Project Description
Organizations expend substantial effort maintaining local databases of basically the same data—people, publications, grants—and the challenge of scholar disambiguation and longitudinal data collection/tracking remains unsolved. The Science of Translational Science platform performs large-scale data integration from a variety of sources using both structured and unstructured data. These data elements are indexed using semantic technologies for query and discovery. A user interface allows for query and exploration. Widgets are built to deliver context-specific content to CTSA hubs, CLIC Forums, the Compeititions review software, and more. We can use the Science of Translational Science Platform to demonstrate addressing the common CTSA need of longitudinal scholar data tracking and reporting.
A shared data environment in the form of a research data warehouse was strongly endorsed by participants at a previous PEA Community meeting. Collaborative population and maintenance of common data reduces local hub effort, improves data quality, and serves as an exemplar of collaborative activity for the CTSA and NIH programs. Substantial effort has been spent by hubs on this topic establishing priorities and developing manual and semi-automated processes, which helps to guide efforts toward automation.

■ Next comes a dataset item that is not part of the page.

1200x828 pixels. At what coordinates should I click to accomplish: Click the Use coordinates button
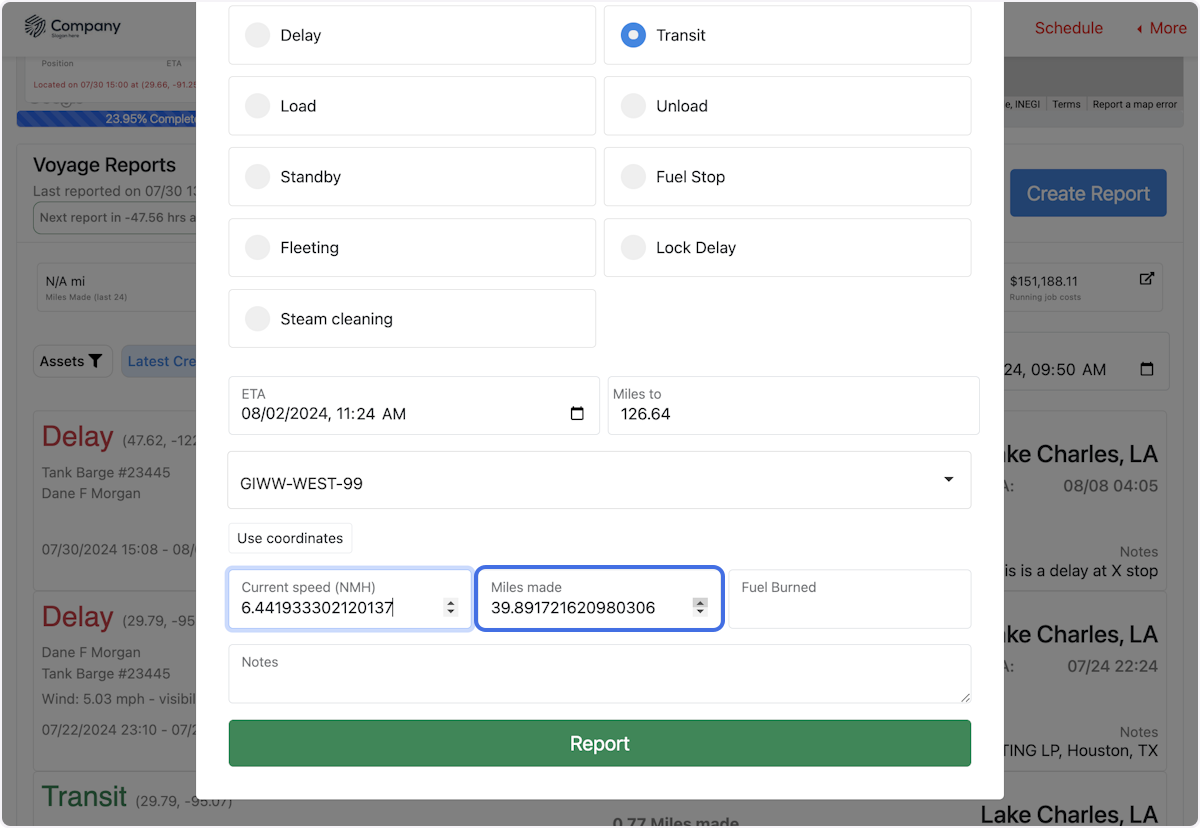(290, 537)
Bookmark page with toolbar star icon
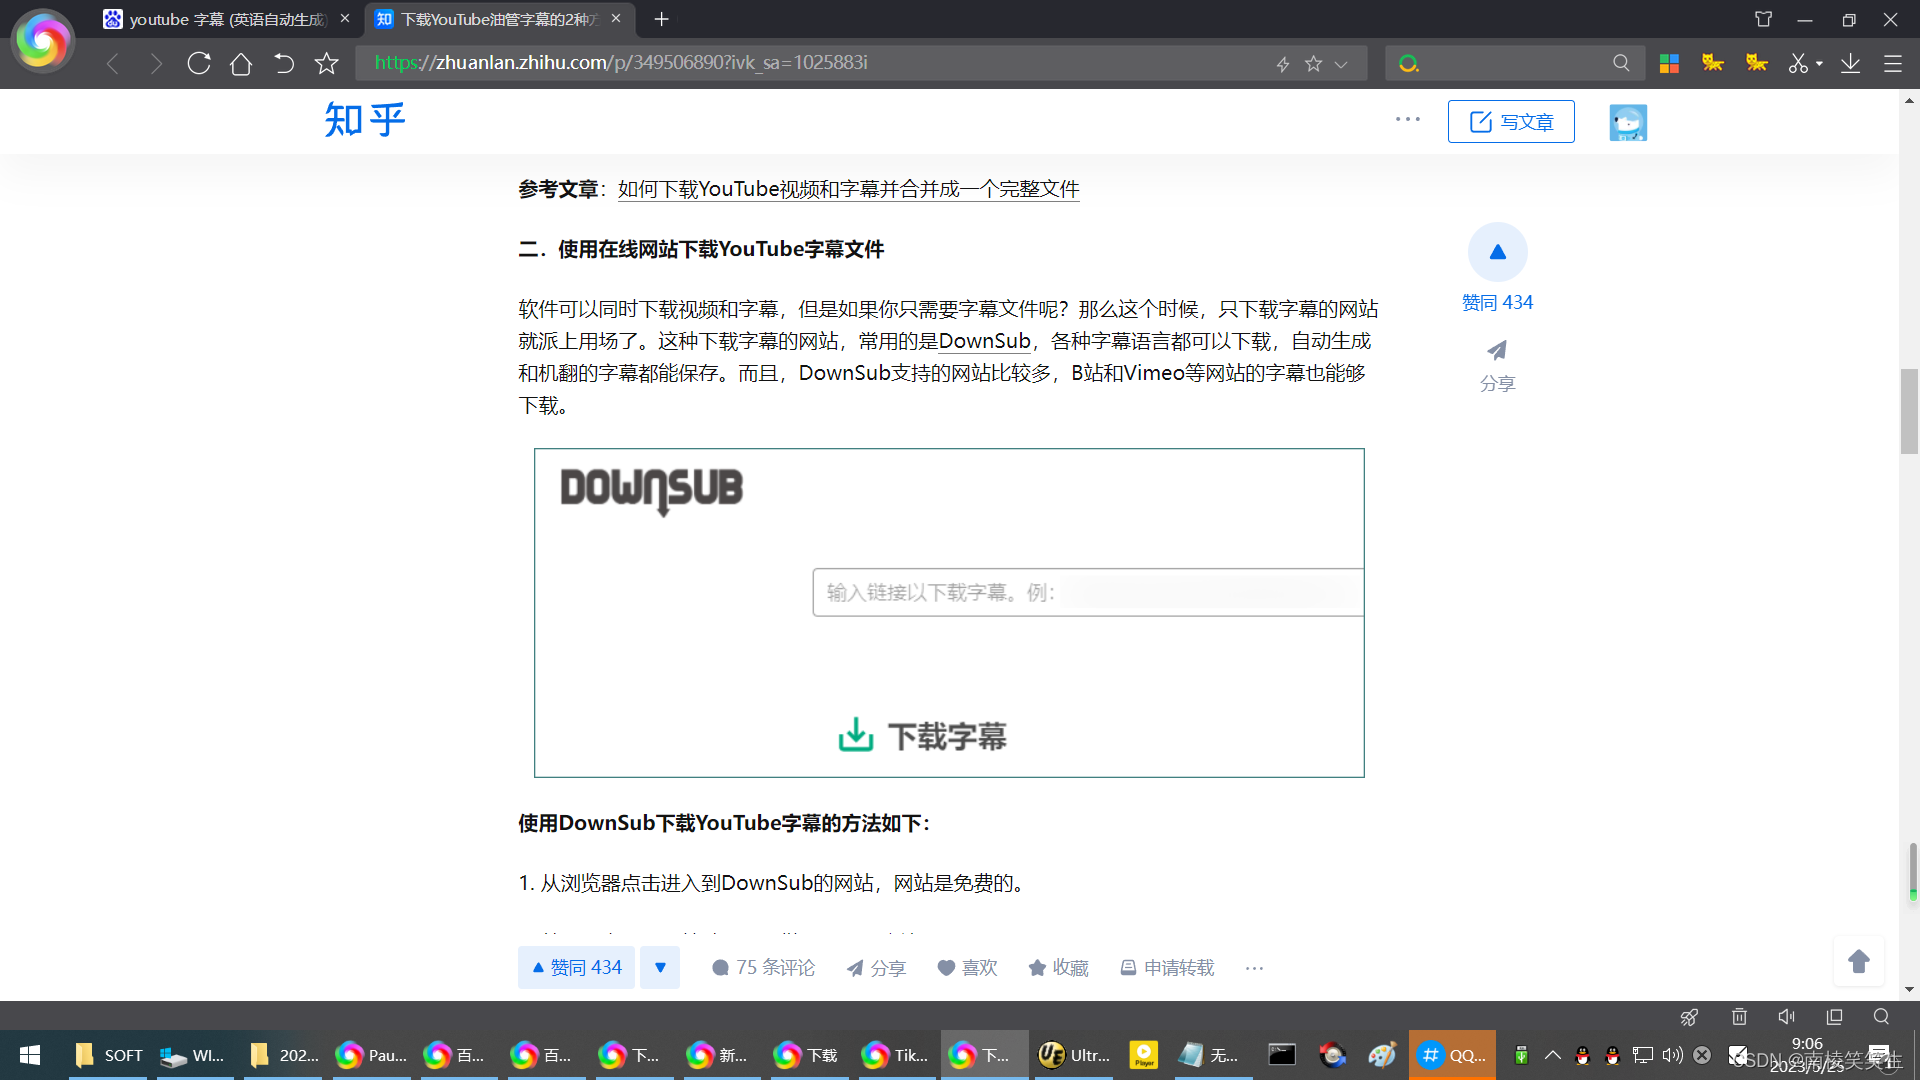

The 4DM (Drug Discovery, Development, Deployment Map) project created by NCATS has generated substantial interest in understanding the interdependencies of translational research and the entities involved. The 4DM prototype was extended to incorporate relevant backing data from the data warehouse to display when selecting a vertex in the visualization graph. Ultimately, we can leverage these data for a variety of purposes at hubs, including workflows for improved data quality, process efficiency, automation, benchmarking, etc.